Every new RT graduate out there today is eligible to sit for the written TMC exam, and based on test scores, qualify for the clinical simulation exam (CSE) to earn the RRT.
But recently, there has been change in the licensure acts of some states with others currently under consideration. Three states – Ohio, California, and Arizona – have already converted their licensure and now require new applicants to possess the RRT credential in order to practice in those states.
“All new RTs today graduate from at least an AS program, and that means they are all qualified to earn the RRT credential,” says Immediate Past President Frank Salvatore, MBA, RRT, FAARC. “The problem lies in the fact that our licensure laws were mainly enacted before all therapists could earn the RRT and thus were linked to the CRT. We want to help the states change their laws so that the RRT is the exam linked to licensure.”
In a pre-emptive move to provide guidance for any additional states considering in joining the ranks of Ohio, California, and Arizona, the AARC’s Board of Directors has just approved and published a new document titled “Guidance Document Regarding RRT Entry to Licensure.” The document outlines the steps state societies should consider when changing their licensure laws to reflect an RRT credential minimum.
Does all this mean the AARC is abandoning support of the many competent CRTs in the profession today? In a word, no.
“We have to walk a fine balance of support for state affiliates who are considering this direction while protecting the profession and the public,” emphasizes current AARC President Brian Walsh, PhD, RRT-NPS, FAARC. “While I wholeheartedly support this avenue to promote RRT minimum competency among licensed respiratory therapists, we have to concede that there is no evidence that CRTs are less safe than RRT credentialed therapists. Therefore, this will be a ‘living’ consensus document that will morph over time and as evidence is provided.”

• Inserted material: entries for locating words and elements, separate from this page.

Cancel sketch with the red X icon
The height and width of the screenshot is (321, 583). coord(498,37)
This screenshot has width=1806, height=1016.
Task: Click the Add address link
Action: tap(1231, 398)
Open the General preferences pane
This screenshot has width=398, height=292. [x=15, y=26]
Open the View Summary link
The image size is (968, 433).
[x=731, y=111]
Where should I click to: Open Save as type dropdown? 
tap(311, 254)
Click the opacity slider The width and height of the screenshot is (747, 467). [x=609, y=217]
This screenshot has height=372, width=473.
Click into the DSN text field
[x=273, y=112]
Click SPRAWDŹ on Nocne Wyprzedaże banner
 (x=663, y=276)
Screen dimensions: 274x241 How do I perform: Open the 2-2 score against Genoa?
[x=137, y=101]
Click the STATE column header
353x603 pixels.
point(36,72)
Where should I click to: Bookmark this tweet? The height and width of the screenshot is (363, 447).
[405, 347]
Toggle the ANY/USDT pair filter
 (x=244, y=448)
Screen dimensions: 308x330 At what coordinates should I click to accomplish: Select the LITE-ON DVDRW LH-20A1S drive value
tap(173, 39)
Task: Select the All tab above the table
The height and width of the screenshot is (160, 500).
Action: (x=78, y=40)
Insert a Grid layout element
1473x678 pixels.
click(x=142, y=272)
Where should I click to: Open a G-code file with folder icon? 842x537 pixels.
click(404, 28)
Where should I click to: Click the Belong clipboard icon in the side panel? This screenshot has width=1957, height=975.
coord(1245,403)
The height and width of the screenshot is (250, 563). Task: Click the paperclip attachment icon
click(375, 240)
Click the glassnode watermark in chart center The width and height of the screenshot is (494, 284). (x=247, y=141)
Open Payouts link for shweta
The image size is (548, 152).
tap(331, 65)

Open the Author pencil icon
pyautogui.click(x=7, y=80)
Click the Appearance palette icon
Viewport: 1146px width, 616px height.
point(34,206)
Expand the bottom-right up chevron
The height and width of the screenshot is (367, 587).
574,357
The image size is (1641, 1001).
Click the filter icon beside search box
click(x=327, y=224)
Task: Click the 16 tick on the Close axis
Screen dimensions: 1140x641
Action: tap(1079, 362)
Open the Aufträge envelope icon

It is also important to note that — as in the three states that have already transitioned to the RRT entry — current license holders in states that enact an RRT entry to licensure have “grandfathered” in and thus will be able to continue to practice with the CRT, if they so choose.
But the RRT entry will help open new doors for the profession.
Says Dr. Walsh, “It is the AARC’s belief that the complexity of the patients we serve has grown and requires a high level of competency. We have worked closely with CoARC and the NBRC to ensure those prepared individuals get the opportunity to obtain the highest credential. Individuals who obtain the RRT credential exemplify the dedication to professional excellence and demonstrate that commitment.”